Tuesday, November 16, 2010

A simple guide to Commissary Courtesies

This is a post of mine from 3 or so year ago... But after a hideous trip to March air force base's commissary I found a need to re-post it...

A simple guide to Commissary Courtesies

1. When moving through the store, use the basic rules of traffic that good drivers use. Stay on the right side of the aisle. Pass on the left. Stop and look at intersections. If you are shopping with other people, you should either walk single file or spread out in the store. Three or more people walking abreast always seem to be the slowest moving individuals.

2. When not in motion, keep carts and humans together. If you are looking at an item, have your cart right next to you and up against the shelves so that other shoppers do not need to squeeze between your body and your diagonally parked cart.

3. Visit with your friends somewhere else. Yes I realize you haven't seen your husband's Msgt's wife since the last Ball, but the small aisles of the commissary are NOT the place to catch up.

4. If you change your mind about an item, you don't have to walk all the way back to the section where you picked it up. You can give it to the clerk at checkout and one of the store employees will get it back to its appropriate spot. Leaving the package of pork chops on top of the toilet paper results in a loss for the store and higher prices we all pay in compensation.

5. Take unhappy or misbehaving children out of the store until they are calm. The clerk at the front counter will keep an eye on your partially filled cart until you return. If your kids are extra rowdy today, perhaps you should take them home. If you have 4 kids and know you won't be able to control them all while shopping. Here's an idea, wait till your husband gets off work and leave them at home so you can go shopping alone.

6. Once you get in a line, you are done shopping. No fair leaving your cart to dash back after one more thing, or to send someone else to get it while you hold the place in line
. If it is that important, you must leave the line and then rejoin after you have everything you need.

**Given exercise 1:** Write out everything from the line containing "Where should I" down to the end of the entries as a JSON list of strings, one string per line, with blank lines left out. Don't include the pictures.

**Information supplied:**
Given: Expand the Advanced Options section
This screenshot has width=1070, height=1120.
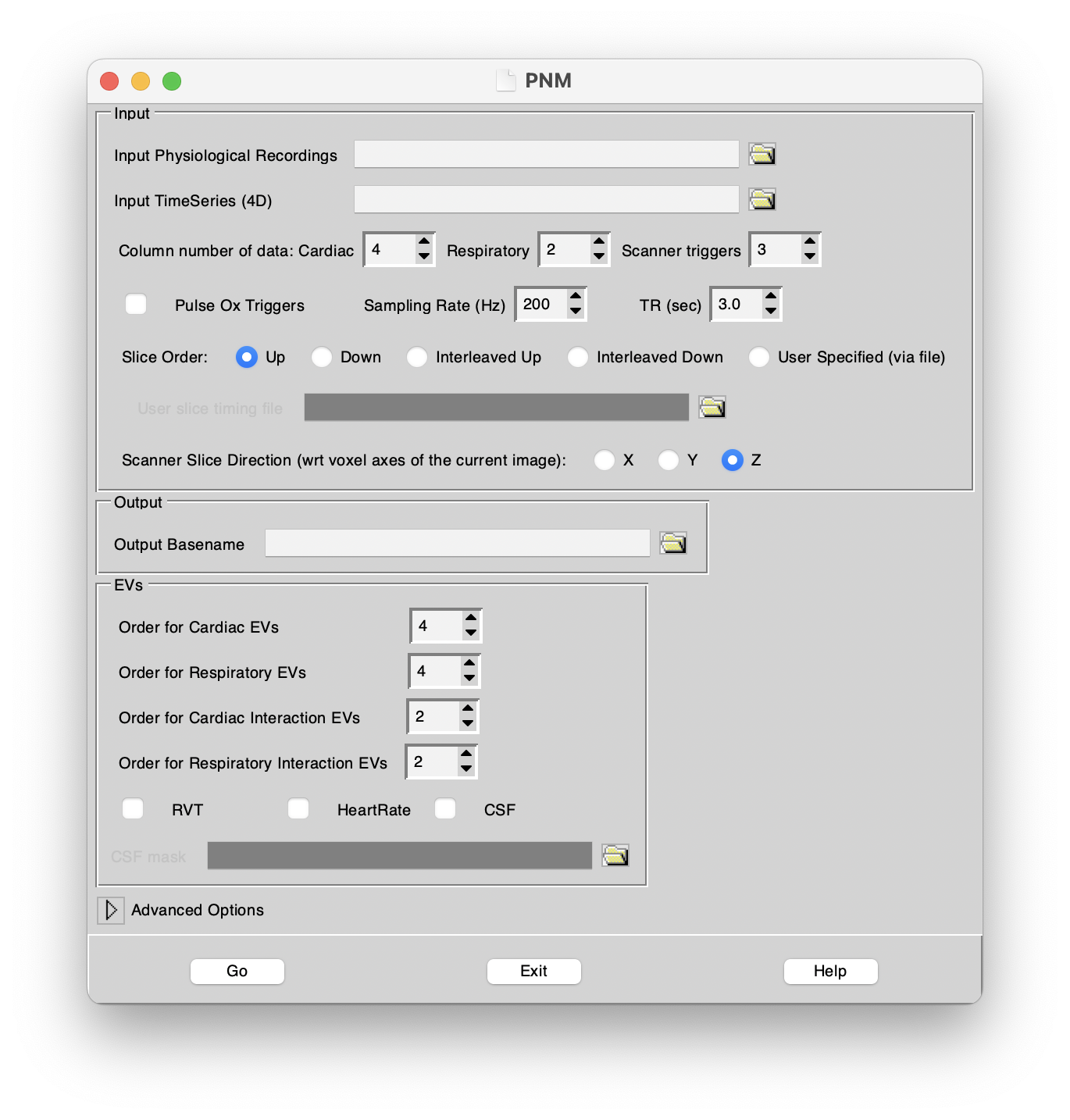Looking at the screenshot, I should click(111, 910).
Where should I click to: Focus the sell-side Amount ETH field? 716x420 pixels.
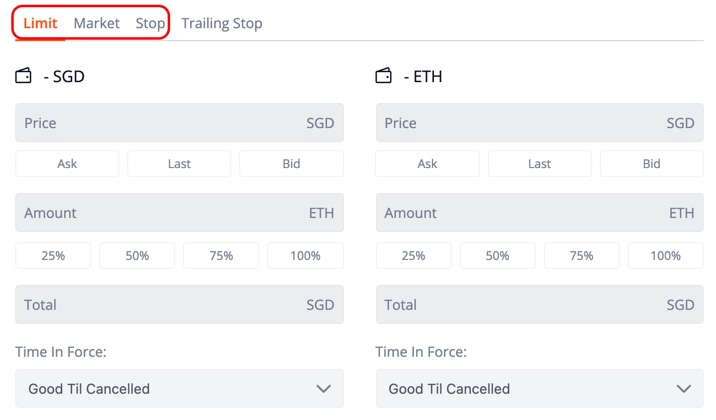click(x=540, y=213)
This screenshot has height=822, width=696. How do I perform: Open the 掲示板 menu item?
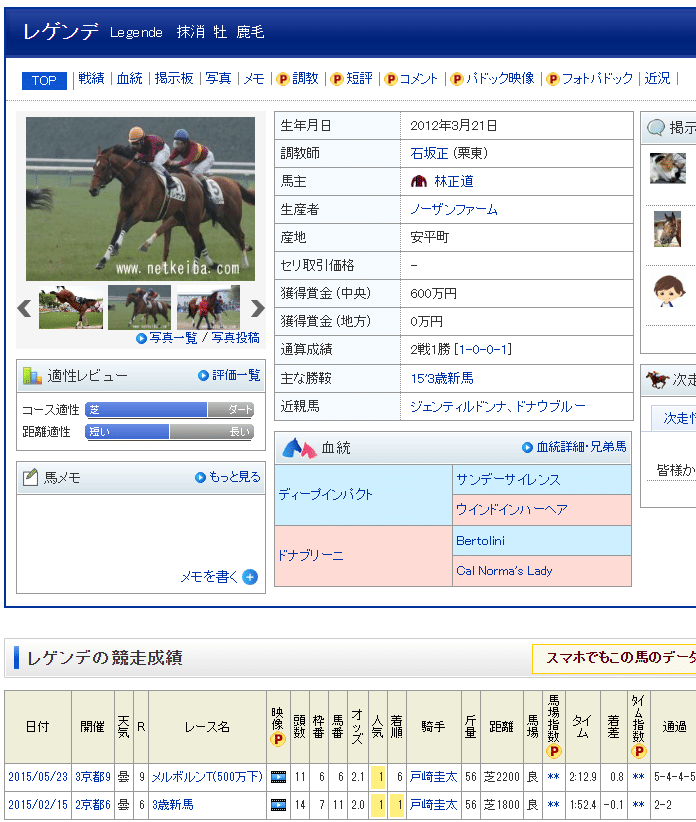[174, 79]
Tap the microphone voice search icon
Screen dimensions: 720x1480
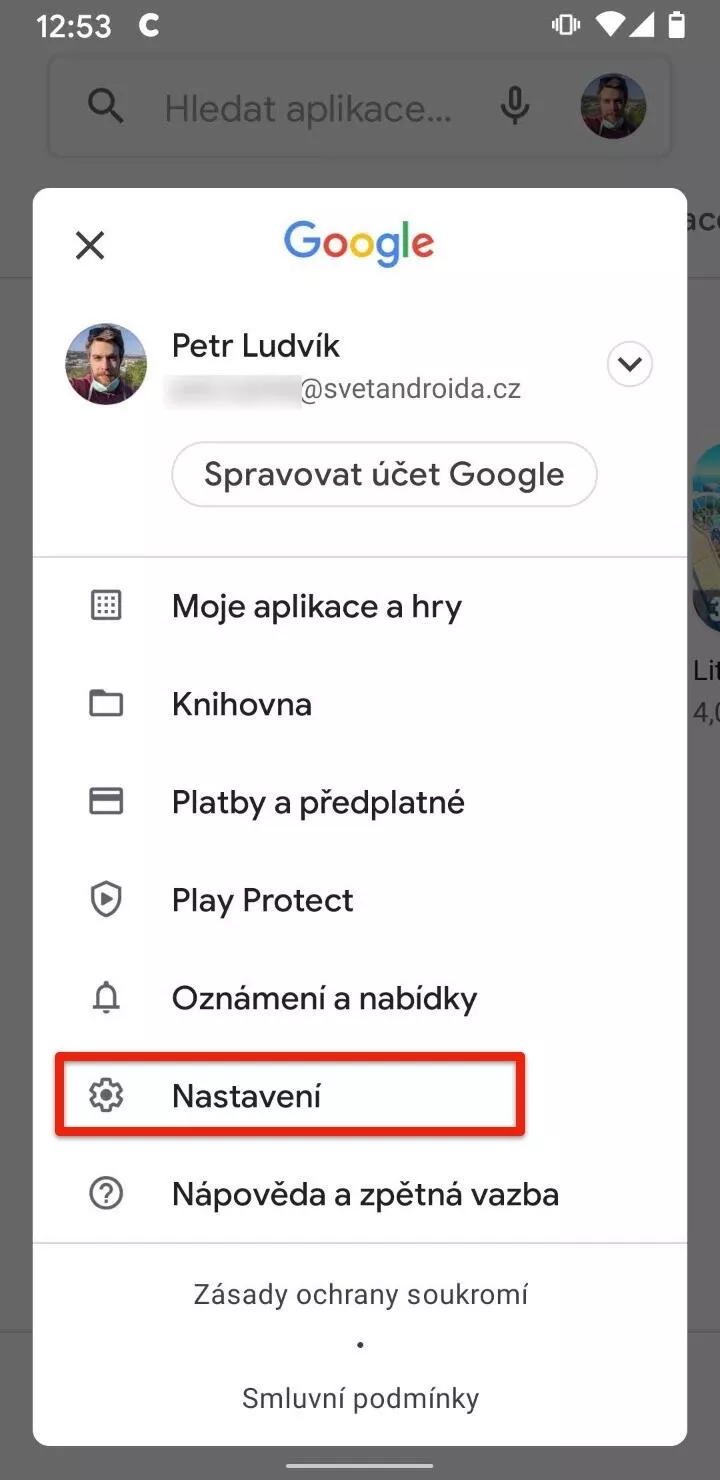click(515, 106)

**Given exercise 2:** In the commissary courtesy guide, who should you hand an item to if you change your mind about buying it?

**Full output 1:**
[
  "Where should I click to: Focus the sell-side Amount ETH field? 716x420 pixels.",
  "click(x=540, y=213)",
  "This screenshot has height=822, width=696. How do I perform: Open the 掲示板 menu item?",
  "[174, 79]",
  "Tap the microphone voice search icon",
  "Screen dimensions: 720x1480",
  "click(515, 106)"
]

**Full output 2:** The clerk at checkout.